**WORKING DATA**

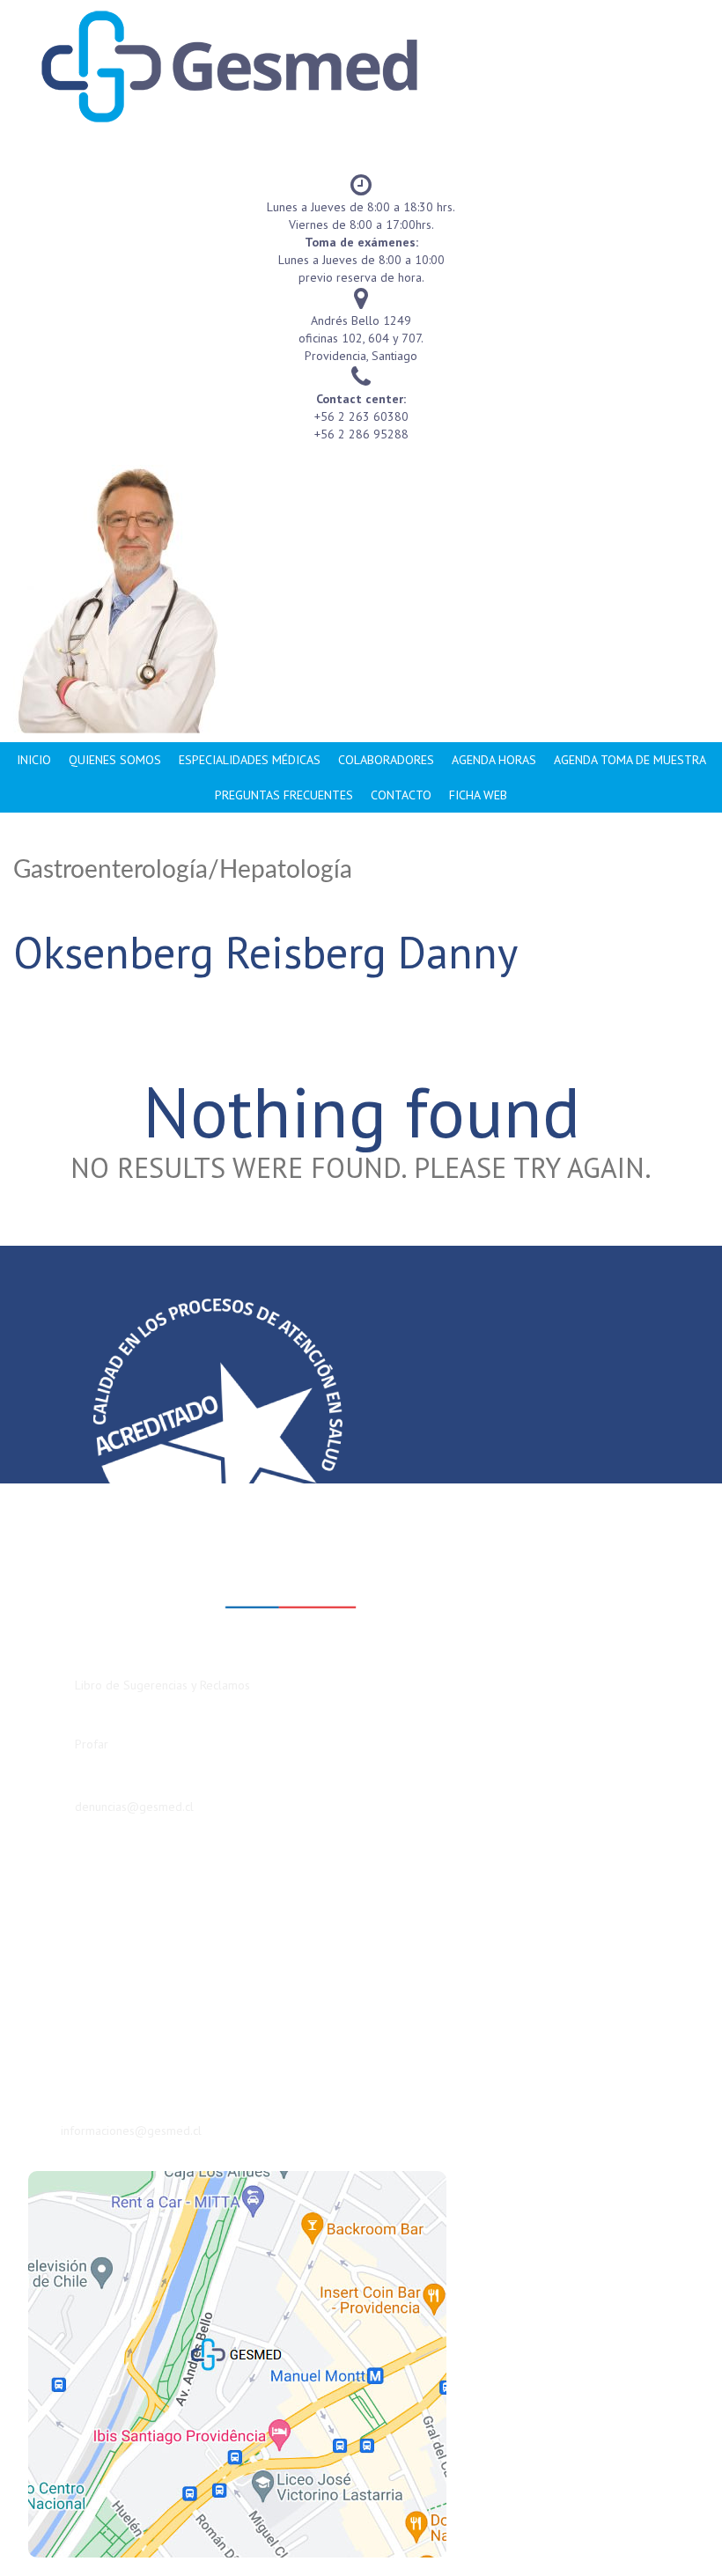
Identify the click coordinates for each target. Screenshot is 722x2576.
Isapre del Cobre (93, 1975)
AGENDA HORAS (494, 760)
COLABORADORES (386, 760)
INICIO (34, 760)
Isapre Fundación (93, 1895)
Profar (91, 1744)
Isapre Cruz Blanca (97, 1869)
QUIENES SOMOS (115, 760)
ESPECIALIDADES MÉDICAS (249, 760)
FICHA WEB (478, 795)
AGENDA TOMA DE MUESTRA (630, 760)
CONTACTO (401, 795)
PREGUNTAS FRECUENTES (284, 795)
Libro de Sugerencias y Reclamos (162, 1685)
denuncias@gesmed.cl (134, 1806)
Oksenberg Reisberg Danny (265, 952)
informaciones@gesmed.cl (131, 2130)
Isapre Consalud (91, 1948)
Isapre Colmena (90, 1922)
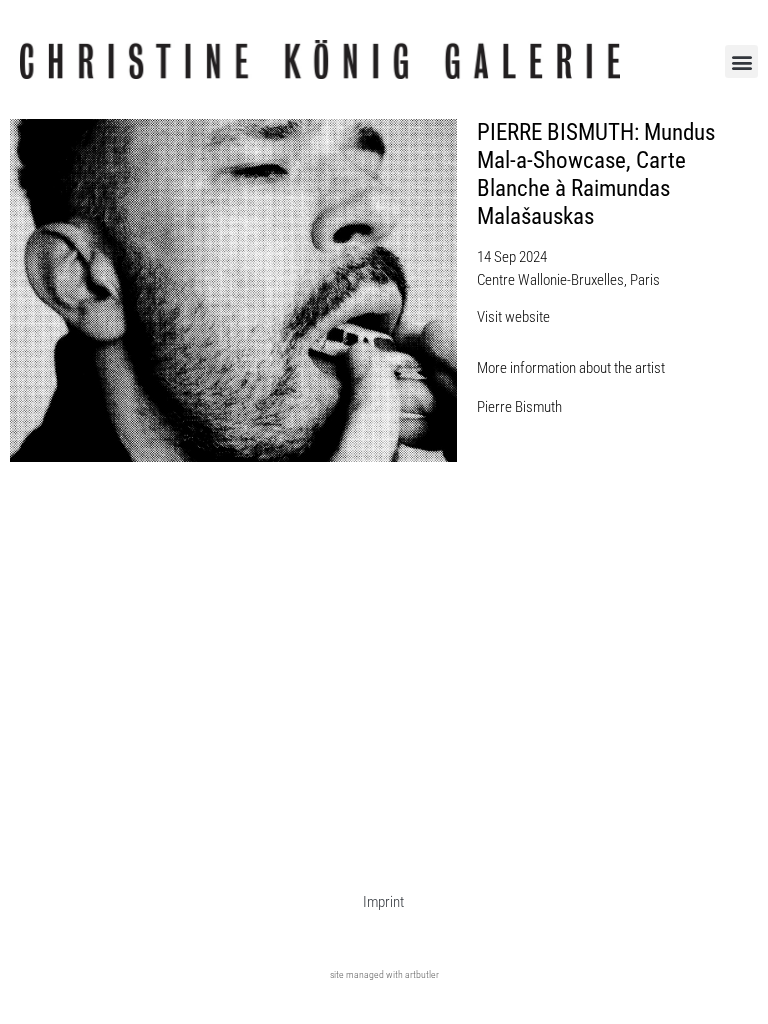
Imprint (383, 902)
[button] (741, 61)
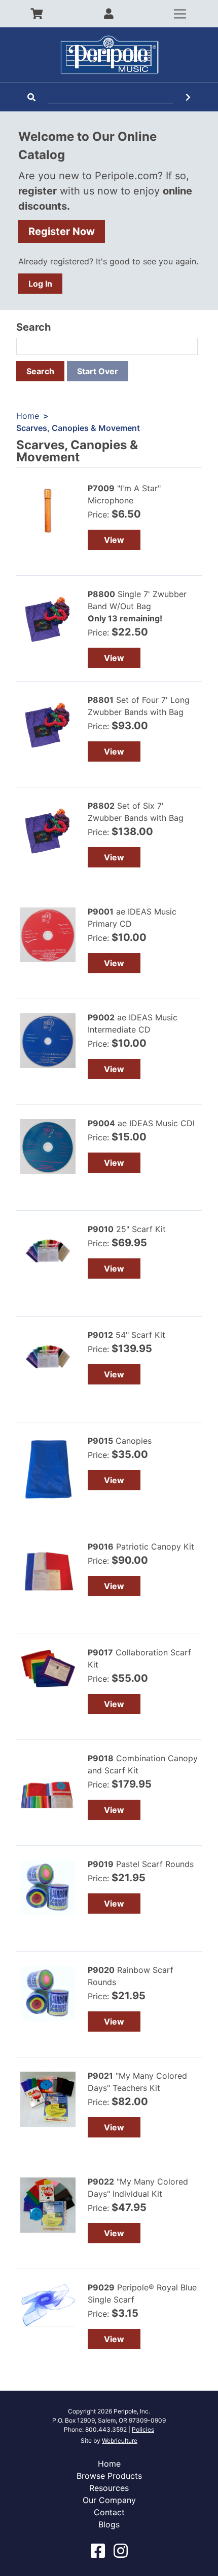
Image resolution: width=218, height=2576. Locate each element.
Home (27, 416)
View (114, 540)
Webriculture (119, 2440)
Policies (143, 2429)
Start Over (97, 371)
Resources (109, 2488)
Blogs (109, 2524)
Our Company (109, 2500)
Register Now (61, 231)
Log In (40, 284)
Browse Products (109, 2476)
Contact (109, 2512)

**EXERCISE GOAL**
Transcribe the listing in full and omit the pictures.

**OUTPUT FOR THIS EXERCISE**
Identify the click coordinates for each target. Screenshot is 722x2576.
Isapre del Cobre (93, 1975)
AGENDA HORAS (494, 760)
COLABORADORES (386, 760)
INICIO (34, 760)
Isapre Fundación (93, 1895)
Profar (91, 1744)
Isapre Cruz Blanca (97, 1869)
QUIENES SOMOS (115, 760)
ESPECIALIDADES MÉDICAS (249, 760)
FICHA WEB (478, 795)
AGENDA TOMA DE MUESTRA (630, 760)
CONTACTO (401, 795)
PREGUNTAS FRECUENTES (284, 795)
Libro de Sugerencias y Reclamos (162, 1685)
denuncias@gesmed.cl (134, 1806)
Oksenberg Reisberg Danny (265, 952)
informaciones@gesmed.cl (131, 2130)
Isapre Consalud (91, 1948)
Isapre Colmena (90, 1922)
Imprint (383, 902)
[button] (741, 61)
Image resolution: width=218, height=2576. Locate each element.
Home (27, 416)
View (114, 540)
Webriculture (119, 2440)
Policies (143, 2429)
Start Over (97, 371)
Resources (109, 2488)
Blogs (109, 2524)
Our Company (109, 2500)
Register Now (61, 231)
Log In (40, 284)
Browse Products (109, 2476)
Contact (109, 2512)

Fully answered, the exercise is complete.